(Data excerpts)
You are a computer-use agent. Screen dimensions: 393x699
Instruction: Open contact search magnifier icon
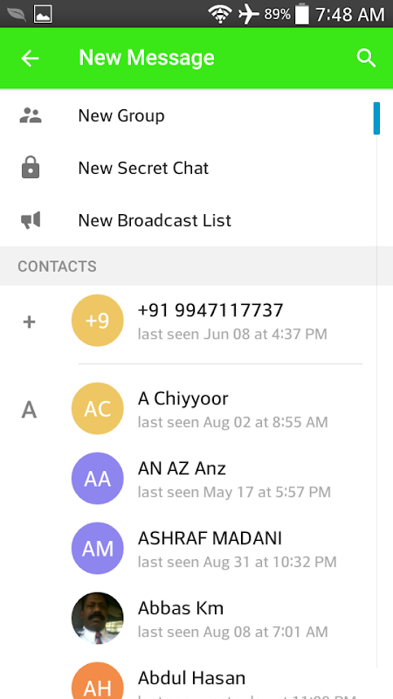(x=366, y=59)
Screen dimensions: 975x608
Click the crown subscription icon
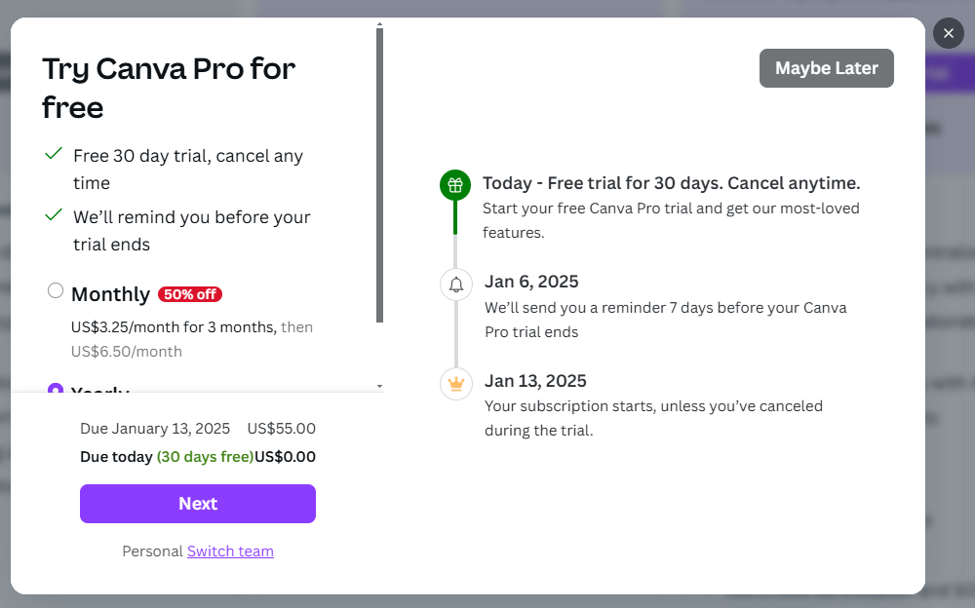455,383
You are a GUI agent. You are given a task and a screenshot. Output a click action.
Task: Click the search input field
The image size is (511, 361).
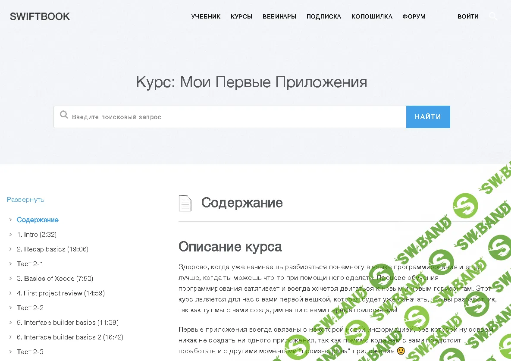[216, 116]
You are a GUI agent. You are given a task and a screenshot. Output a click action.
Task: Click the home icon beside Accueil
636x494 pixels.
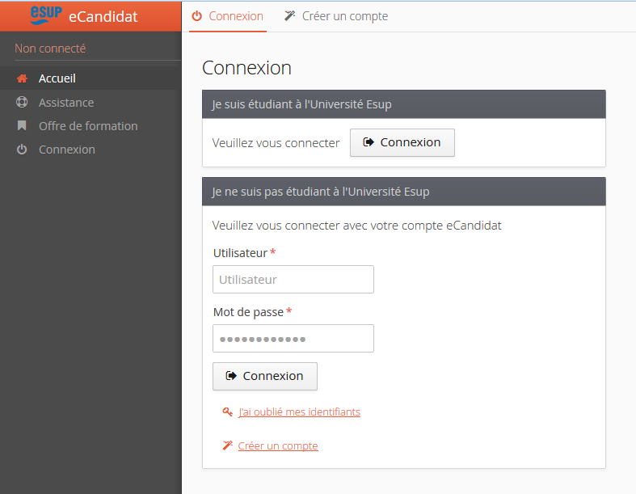[22, 78]
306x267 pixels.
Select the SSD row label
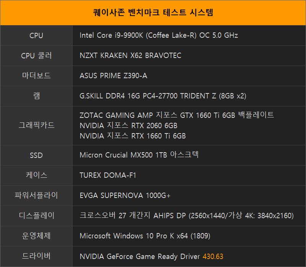[x=36, y=155]
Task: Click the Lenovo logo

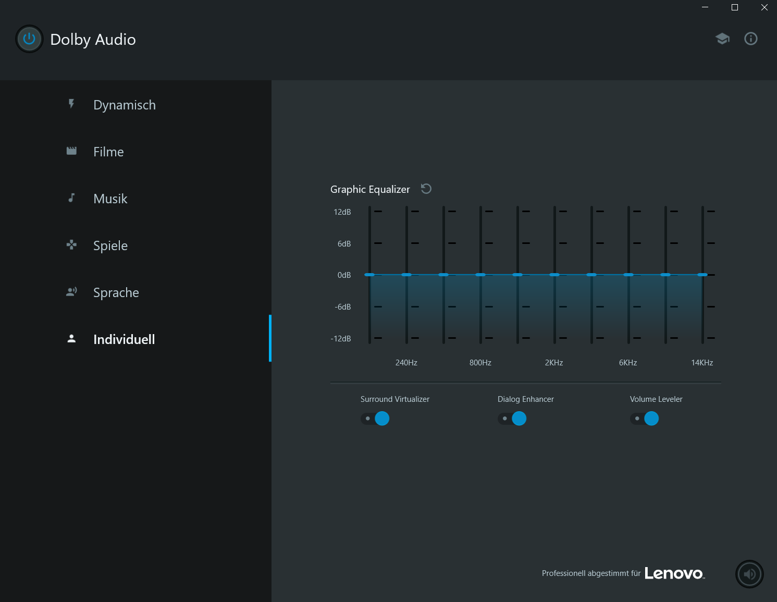Action: (674, 573)

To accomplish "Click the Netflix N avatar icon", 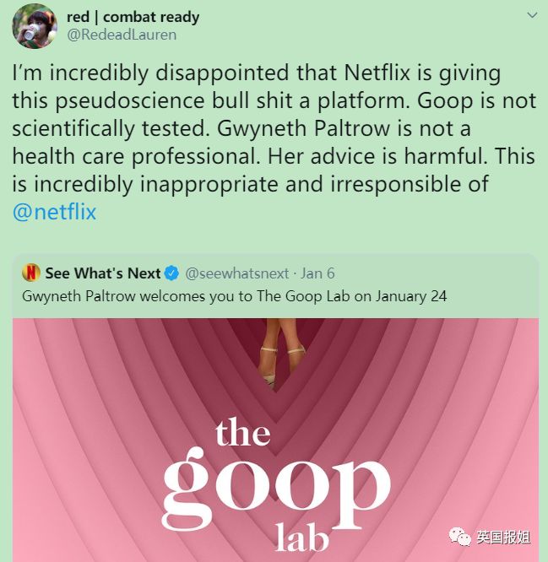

What the task asks. Write every entry again exactly as given, skipping the pictures.

Written solution.
You are a computer-use agent. Screen dimensions: 393x699
Instruction: Open contact search magnifier icon
(x=366, y=59)
Screen dimensions: 975x608
Click the crown subscription icon
455,383
You are a GUI agent. You are given a task and a screenshot. Output a click action.
Task: Click the search input field
The image size is (511, 361).
[216, 116]
You are a GUI agent. You are given a task and a screenshot. Output a click action.
Task: Click the home icon beside Accueil
636x494 pixels.
[22, 78]
306x267 pixels.
Select the SSD row label
[x=36, y=155]
Task: Click the Lenovo logo

Action: (674, 573)

To accomplish "Click the Netflix N avatar icon", 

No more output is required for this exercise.